The way real estate agents earn commissions could see big changes if the U.S. Department of Justice has its way. It’s looking to level the playing field between home buyers and sellers when it comes to fees.
Home sellers traditionally pay the entire commission to their agent, and it’s decided in advance how much the buyers’ agent will be paid. The buying and selling agent evenly split the fee, which often is 5% to 6% of the sale price. On a $400,000 home, which is close to the national median, that would cost the seller $20,000 or more.
The Justice Department thinks that should change, according to a court filing on Thursday detailing its objections to a preliminary settlement in a Massachusetts antitrust lawsuit, and outlining its recommendations.
A group of home sellers in that case claimed that a rule for listings on a local Multiple Listing Service—a platform used by real estate agents to share data and listings—was “anticompetitive and causes sellers to pay artificially inflated, supra-competitive commission rates,” according to the complaint. The suit named the MLS Property Information Network and a number of national brokerages.

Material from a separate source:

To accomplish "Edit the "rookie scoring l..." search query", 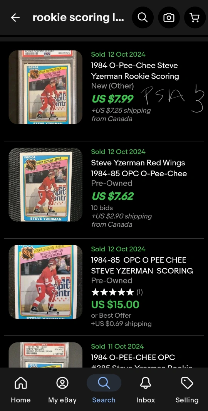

The Justice Department isn’t a party to the case—its filing is a ”statement of interest”—but it’s the first time it has spelled out how it thinks real estate commissions should be paid broadly—and it could influence or even direct the debate about broker commissions—which is playing out in courts across the U.S.
“This is the first time that the DOJ is really showing its hand, in terms of what changes it envisions are necessary to drive a more competitive market for brokerage commissions,” Ryan Tomasello, a KBW analyst following the court cases, said in an interview.
For now, the recommendations are simply that, “but they’re recommendations that carry a lot of weight,” Tomasello said.
The Justice Department wants “an injunction that would prohibit sellers from making commission offers to buyer brokers at all,” according to the filing. Such an injunction “would promote competition by empowering buyers to negotiate directly with their own brokers.”
MLS PIN declined to comment on the filing, citing pending litigation.
The filing also may signal the intention of federal officials to get more deeply involved. In a report published Thursday, Tomasello wrote that ”in our view, the language in the filing also alludes to the likelihood of the federal government intervening more aggressively to enforce these changes.”
The Massachusetts suit is one of several recent court cases challenging the way real estate brokers are paid, variously naming brokerages, MLSs, and the National Association of Realtors trade group as defendants, as Barron’s earlier reported. At the core of many of the court battles are guidelines that require a seller’s agent to advertise the commission their client is willing to pay to a buyer’s agent.
The National Association of Realtors has said the current compensation structure “benefits consumers and creates efficiency in the real estate market.” It has also said that a change that requires buyers to pay for their own broker would “push the dream of homeownership even further out of reach” for low- and middle-income home buyers.
(
News Corp,
which owns Barron’s, also owns Move, which operates real estate listings website Realtor.com under an agreement and trademark license with NAR.)
The Justice Department objected to the Massachusetts settlement, saying it would offer ”inadequate, cosmetic changes” to the way buyers’ agent commissions are determined. Making commission payments optional isn’t enough, officials wrote.
“As long as sellers can make buyer-broker commission offers, they will continue to offer ‘customary’ commissions out of fear that buyer brokers will direct buyers away from listings with lower commissions—a well-documented phenomenon known as steering,” according to the filing.
The Justice Department has been largely on the sidelines as it appeals a previous settlement with NAR over its commission practices. The result of that appeal is expected by the end of March, says KBW’s Tomasello.